'İnfaz eşitsizliğini düzeltin'
TBMM’de kabul edilen İnfaz Yasası düzenlemesine karşı, 11 hukukçunun yaptığı ortak açıklamada, “eşitliğin gözetilmediği, siyasal muhalefetin kriminalize edildiği, yaşam hakkının özünün ihlaline zemin hazırlandığı, toplumsal barışa zarar verildiği” vurgulandı. Hukukçular, “Anayasa Mahkemesi’nin bu yanlışlıkları, denetim yetkisi ve özgürlükler lehine yorum imkânları çerçevesinde düzelteceğine inanıyoruz” görüşünü dile getirdi.
cumhuriyet.com.trEmekli Anayasa Mahkemesi üyesi Ali Güzel, Prof. Dr. Cem Eroğul, Prof. Dr. Ergun Özbudun, Yrd. Doç. Dr. Kerem Altıparmak, Prof. Dr. Köksal Bayraktar, Prof. Dr. Oktay Uygun, Prof. Dr. Osman Can, Prof. Dr. Ozan Erözden, Avrupa İnsan Hakları Mahkemesi’nde görev alan ilk Türk yargıç olan Dr. Rıza Türmen, Prof. Dr. Rona Aybay ve Prof. Dr.
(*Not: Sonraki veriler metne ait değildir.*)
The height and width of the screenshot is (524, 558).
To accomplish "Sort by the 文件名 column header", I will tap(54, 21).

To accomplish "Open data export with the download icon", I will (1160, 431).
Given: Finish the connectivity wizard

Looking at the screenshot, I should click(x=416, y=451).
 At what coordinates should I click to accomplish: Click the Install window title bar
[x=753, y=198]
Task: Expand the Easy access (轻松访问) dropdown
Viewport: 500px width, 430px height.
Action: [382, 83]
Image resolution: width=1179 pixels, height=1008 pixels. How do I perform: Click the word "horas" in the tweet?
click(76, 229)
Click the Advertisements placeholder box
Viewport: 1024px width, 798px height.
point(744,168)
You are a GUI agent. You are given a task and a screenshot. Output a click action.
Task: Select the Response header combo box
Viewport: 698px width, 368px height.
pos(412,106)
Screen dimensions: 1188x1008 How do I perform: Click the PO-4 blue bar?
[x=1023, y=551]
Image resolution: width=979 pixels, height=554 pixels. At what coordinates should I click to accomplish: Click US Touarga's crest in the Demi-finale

Yaman Akdeniz’in imzasıyla yapılan ortak açıklamada, infaz indirimine ilişkin düzenleme değerlendirildi.
İTİRAZLAR DİKKATE ALINMADI
İnfaz paketinin hazırlanırken muhalefetin, yargıç, savcı ve baroların, sivil toplum kuruluşlarının, uzman akademisyenlerin talep ve itirazlarının dikkate alınmadığına dikkat çekilen açıklamada, hazırlanan paketin bireylerin özgürlük, güvenlik ve adaletin sağlanması yönündeki meşru talep ve beklentileri karşılanmadığı, kamu vicdanını yaraladığı kaydedildi. “Çıkarılan yasa, infazda eşitliği gözetmemiştir” denilen açıklamada şunlar kaydedildi: “İnfaz sisteminde mahkûmların denetimli serbestlik veya şartlı tahliye imkânlarından yararlanmasının kolaylaştırılmasının yanında, geçici düzenlemelerle de özel af mahiyetinde düzenlemeleri barındıran bu yasada belirli bazı suçların yanında, muğlak terör örgütü üyeliği, yardım ve propaganda suçlamaları gerekçesiyle, gerçekte düşünce açıklamaları, kolektif özgürlük eylemleri veya basın faaliyetleri nedeniyle yargılanıp mahkûm edilen kişilerin başta ifade özgürlüğü ve adil yargılanma hakkı olmak üzere anayasal hakları yok sayılmıştır. Öte yandan, suçluluğu sabit olmayan tutukluların yasa kapsamı dışında bırakılmasıyla, gerekli adalet duyarlılığı gösterilmemiş, eşitlik kriteri bu açıdan da gözetilmemiştir. Aynı cezayı alan iki hükümlüden biri, suçunun türü nedeniyle infaz yasasındaki koşullu salıverme ve denetimli serbestlikten yararlanıp tahliye olurken, başka bir gruptaki hükümlü cezasını çekecektir ki, bu durum Anayasa’nın 10. maddesindeki eşitlik ilkesine aykırıdır. Bu yaklaşımın ülkemizdeki siyasal yarılmayı derinleştireceğine, şu günlerde en büyük ihtiyacımız olan toplumsal barışımıza zarar vereceğine inanıyoruz. Anayasa Mahkemesi’nin bu yanlışlıkları, denetim yetkisi ve özgürlükler lehine yorum imkânları çerçevesinde düzelteceğine inanıyoruz.”